This notebook guides users on how to query science-ready spectral databases from ESO, filter the desired observations, and perform cutouts of specific spectral regions before downloading the data. It provides an example science case focusing on creating a spectral sequence for the well-known Beta Pictoris system. The presence of exo-comets is inferred from the stochastic appearances and disappearances of narrow absorption components in gas tracers such as Calcium, caused by the sublimated gas tails of the comets eclipsing our line of sight towards the star.

In addition to querying and downloading data, this notebook also demonstrates how to visualize the spectra and create animated GIFs to illustrate spectral changes over time. The GIFs provide dynamic views of the spectral data, including both cumulative and non-cumulative perspectives, enhancing the analysis of temporal variations.

--- 
**Author**: Catalina Sáez Carvajal (modified by Ashley Thomas Barnes)
<hr style="border:2px solid #0281c9"> </hr>

# **Importing and basic usage of astroquery.eso**

In [None]:
import astroquery # import astroquery
print(f"astroquery version: {astroquery.__version__}") # check the version of astroquery

In [None]:
from astroquery.eso import Eso # import the ESO module from astroquery

In [None]:
eso = Eso() # create an instance of the ESO class 

In [None]:
# Numerical and Data Handling
import numpy as np  # Numerical operations and array handling
import pandas as pd  # Data manipulation and analysis

# Astronomy and Astropy Core
import astropy.units as u  # Physical units and quantities
import astropy.constants as const  # Physical constants (e.g., c, G, h)
from astropy.io import fits  # Reading and writing FITS files
from astropy.coordinates import SkyCoord  # Celestial coordinate handling and transformations
from astropy.time import Time  # Time conversion and formatting (e.g., Julian Date, ISO)

# Visualization
import matplotlib.pyplot as plt  # Core plotting library
from matplotlib.animation import FuncAnimation, PillowWriter  # Animation tools for dynamic plots

# Coronagraph Simulation
import coronagraph as cg  # Tools for modeling coronagraph instrument performance

# Stop Warnings 
import warnings  # Standard Python module for issuing warnings
warnings.filterwarnings("ignore")  # Ignore all warnings, useful for cleaner output in notebooks or scripts

**Note:** In the above, we import a relatively non-standard module `coronagraph` but this can be easily intalled with the following:
```bash
pip install coronagraph
```
Also note that this will fail to import for SciPy > `1.12.0` so run the following if getting an error. 
```bash
pip install scipy==1.11.4
```

In [None]:
# Set the default font size and weight for plots
plt.rcParams['font.weight'] = 'bold'
plt.rcParams['axes.labelweight'] = 'bold'
plt.rcParams['axes.titleweight'] = 'bold'
plt.rcParams['xtick.direction'] = 'in'
plt.rcParams['xtick.top'] = True
plt.rcParams['xtick.minor.visible'] = True
plt.rcParams['ytick.direction'] = 'in'
plt.rcParams['ytick.right'] = True
plt.rcParams['ytick.minor.visible'] = True
plt.rcParams['figure.dpi'] = 200

# **Performing a Small Cone Search Around Target**

In this example, we are interested in finding datasets within 5 arcseconds of **Beta Pictoris**, making a cone search particularly useful.
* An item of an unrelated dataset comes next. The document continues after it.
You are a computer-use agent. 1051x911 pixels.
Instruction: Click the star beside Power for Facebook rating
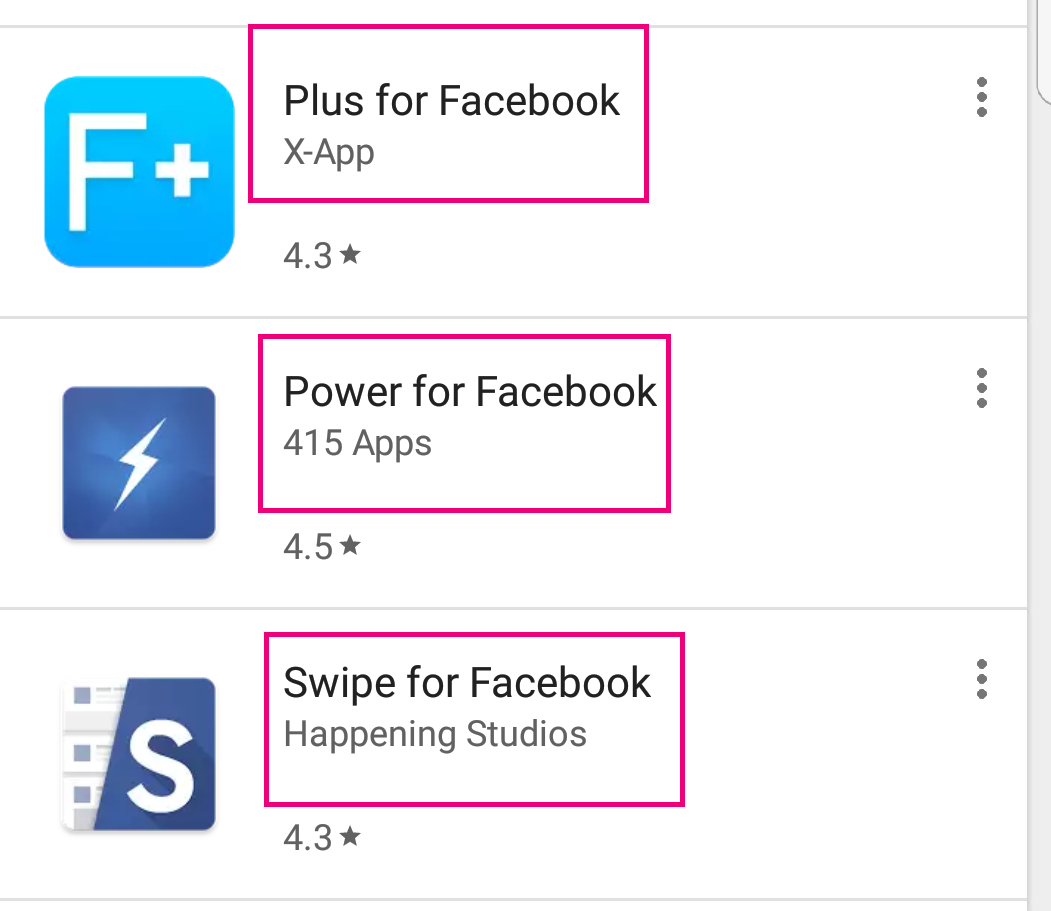pyautogui.click(x=350, y=545)
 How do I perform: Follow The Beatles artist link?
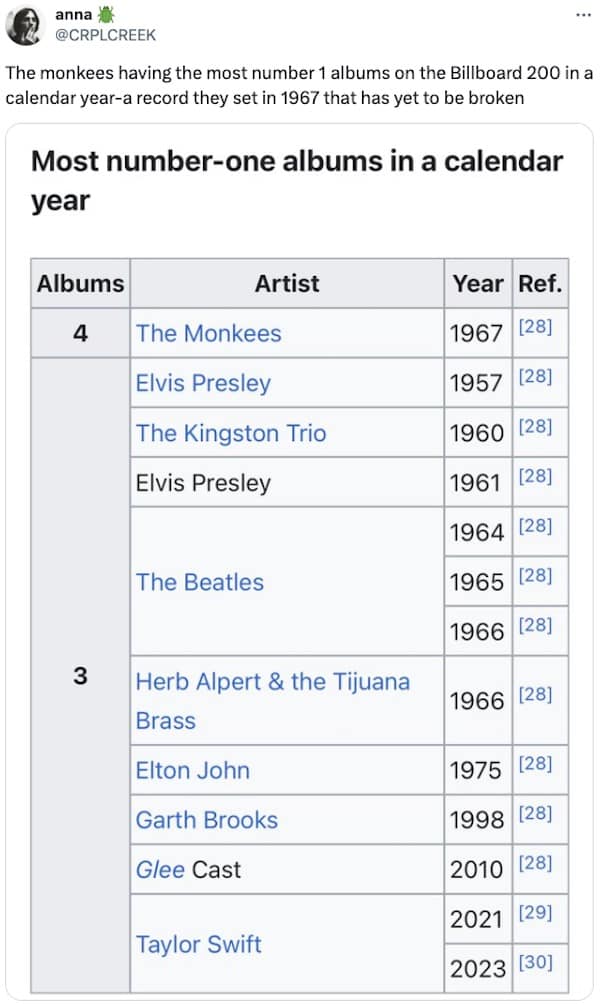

You can either use the object's equatorial coordinates directly or employ a name resolver like SESAME (from CDS) to retrieve them. This defines a circular search region characterized by three parameters: right ascension (RA), declination (Dec), and radius, all expressed in degrees.


In [None]:
star_name = 'Beta Pictoris'
coords_BetaPec = SkyCoord.from_name(star_name)

radius = 5 *u.arcsec # Radius of the search area

Define the current date and time to get only currently public observations (i.e. with `obs_release_date` later than now).

In [None]:
now = Time.now() # Get the current time
now = str(now.datetime64.astype('datetime64[s]')) # Convert to datetime64 format

Now, to look for a given reduced dataset, we perform the cone search intersecting a circle of 5 arcseconds around our target. The query is written in ADQL (Astronomical Data Query Language).

In this query we specify:
- **Radius (``radius``)**: Filtering of 5 arcsec around position 
- **Spectral Resolving Power (`em_res_power`)**: Filtering datasets with a resolving power greater than 40000.
- **Data Product Type (`data_types`)**: Filtering for spectral data.
- **Spectral Bounds (`em_min` and `em_max`)**: Selecting spectra that cover the vacuum wavelength range expressed in meters. Note that here we include the `enclosed=False`, which states the condition will be `em_min < em_min` and `em_max > em_max`.
- **Signal to Noise Ratio (`snr`)**: Selecting datasets with SNR greater than 300.
- **Instrument Name (`instrument_name`)**: Restricting the search to objects observed by HARPS.
- **Top 10 Objects**: Selecting the top 10 objects with the highest SNR.

In [None]:
table = eso.query_surveys(column_filters={
                                        "instrument_name": "HARPS",
                                        "dataproduct_type": "spectrum",
                                        "em_min": "<3.933643e-07",
                                        "em_max": ">3.933683e-07",
                                        "snr": ">300",
                                        "em_res_power": ">40000", 
                                        "obs_release_date": f"<= '{now}'"},
                        cone_ra=coords_BetaPec.ra.value, 
                        cone_dec=coords_BetaPec.dec.value, 
                        cone_radius=radius.to("deg").value) 

In [None]:
table.sort(['instrument_name', 'dp_id'])
table["target_name", "instrument_name", "proposal_id", "obs_id", "obs_collection", "obstech", "dp_id"]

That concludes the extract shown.